Introducing Frictionless Data
Overview
Teaching: 0 min
Exercises: 0 minQuestions
What will I learn during this workshop?
What are the tools that I will be using?
How will learning to use Frictionless Data benefit me?
Objectives
Understand the principles of Frictionless Data for tabular datasets.
Understand how Frictionless Data can benefit me.
Have a general understanding of what Frictionless Data can do.
Motivation
To start, why should I use Frictionless Data for my tabular datasets?
What is Frictionless Data?
Frictionless Data is a simple open source toolkit that can be used for creating well described tabular datasets.
Frictionless uses a suite of simple patterns to describe and organize tabular data. This allows Frictionless datasets to be shared and re-used between researchers.
Frictionless Data can also be combined with supporting Frictionless code libraries to build powerful workflows for extracting, transforming and loading data.
Frictionless uses CSV to store data. Each CSV file represents a table having columns and rows. JSON schemas are used to describe data, tables and datasets.
A Frictionless Dataset is distributed as a Frictionless Data Package. A Data Packages is composed of tabular CSV data files and a JSON metadata file. The data package can also include other files in any format such as images, PDFs, video.
Frictionless Data is well described data
Why is creating well described data important?
What is your experience trying to re-use datasets?
- Have you tried to use a dataset but puzzled over the meaning of a data column or a code for a value?
- Was the dataset created by you or someone else?
- Were you confident re-using these datasets, or did you abandon them?
- Have you used datasets that you were confident using? What features of these datasets helped you to re-use them?
Creating well described datasets makes it easier for us and others to re-use them. But what do we mean by a well described dataset?
A well described dataset means a dataset is accompanied by metadata. Metadata is data about the data and can include information such as:
- A data dictionary describing the tables and columns.
- A description of the dataset.
- Information about the temporal and spatial coverage of the data i.e. where and when was the data collected.
- Provenance and technical information about data collection and analysis methods used.
- Conditions for re-using the dataset such as a licence and how it should be acknowledged.
- Keywords to help dataset categorisation and discovery.
- The names of people involved in the creation of the dataset.
Frictionless allows us to capture all this information or metadata using a standard JSON metadata schema.
The Dataset
The data we will be using are based on real agricultural field experiments conducted at Rothamsted Research, UK. The field experiments we will be using are small plot experiments for comparing different varieties of wheat. Wheat variety is therefore our main treatment factor. The experiments are randomised with replication meaning each plot grows one variety of wheat and each variety is grown on multiple plots with varieties allocated to plots at random.
For each plot the yield is recorded and logged to a yields.csv file. Other information for the experiment such as name, harvest area, harvest machine and varieties used is recorded in other CSV files.
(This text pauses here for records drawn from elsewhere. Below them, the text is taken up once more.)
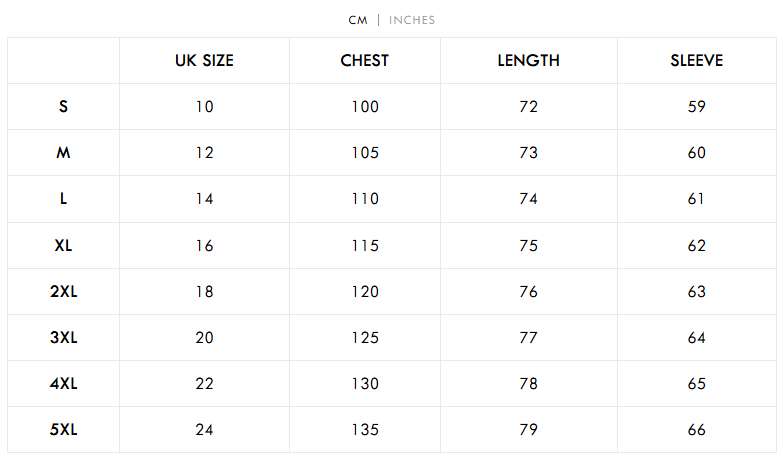Select the S size row label
783x461 pixels.
(x=64, y=107)
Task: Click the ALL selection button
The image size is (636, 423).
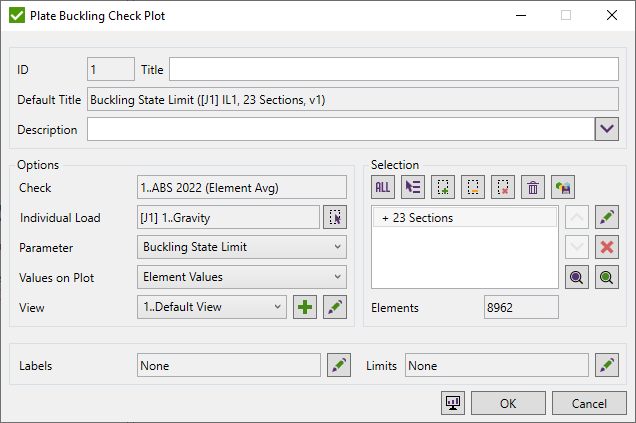Action: click(383, 187)
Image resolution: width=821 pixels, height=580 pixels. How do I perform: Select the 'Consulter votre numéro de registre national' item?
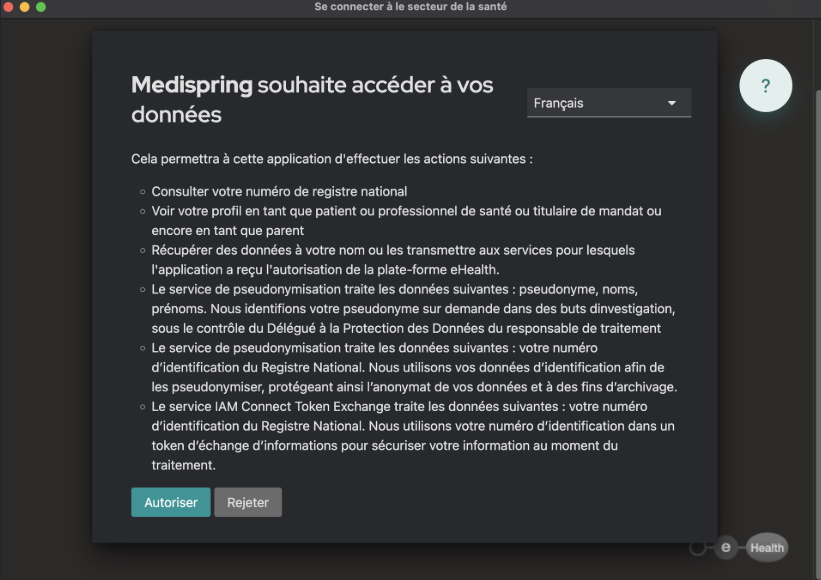[x=279, y=191]
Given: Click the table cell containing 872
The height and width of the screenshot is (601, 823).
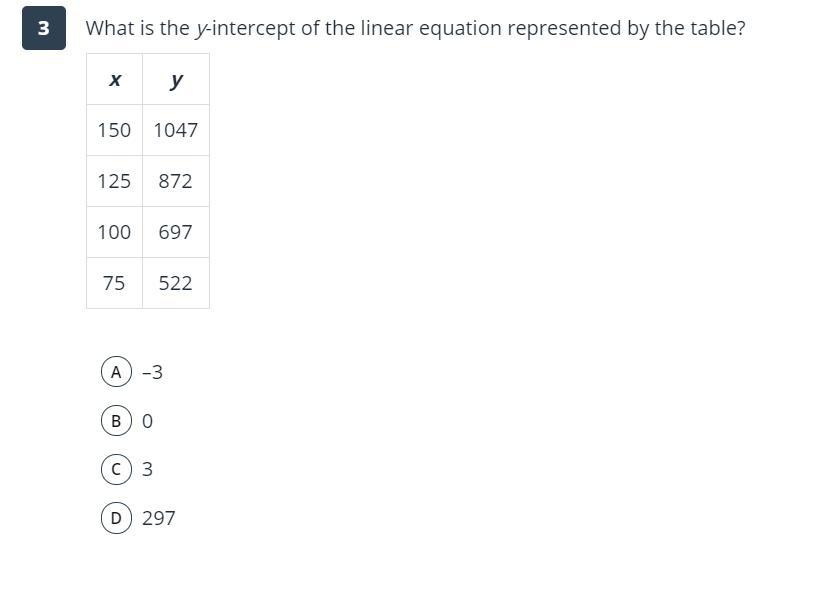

The dataset has the following three files:
- experiment.csv
- varieties.csv
- yields.csv
Review the datasets
Open each of these CSV files and explore them.
- What information is stored in each file
- Do you understand the table contents
- Are you confident in re-using this data
What extra information could you provide to make this dataset easier to use for other researchers?
Frictionless Python Module
The Frictionless Python module is used for creating, editing, reading and manipulating Frictionless Data. The module is split into X parts with the following uses: 1.
In the following lessons we will be using the describe
functions to create a schema and add metadata to it.
Goals
Over the following lesson episodes we will see how Frictionless Data can be used to support FAIR data, learn how Frictionless data packages are structured and describe tabular datasets and use the Frictionless python libraries to convert our three CSV files into a Frictionless Tabular Data Package.
Key Points
Frictionless can be used to create well described datasets that can be more easily re-used by other researchers.
Metadata is used to describe a dataset.
Frictionless uses a simple JSON syntax for providing structured metadata.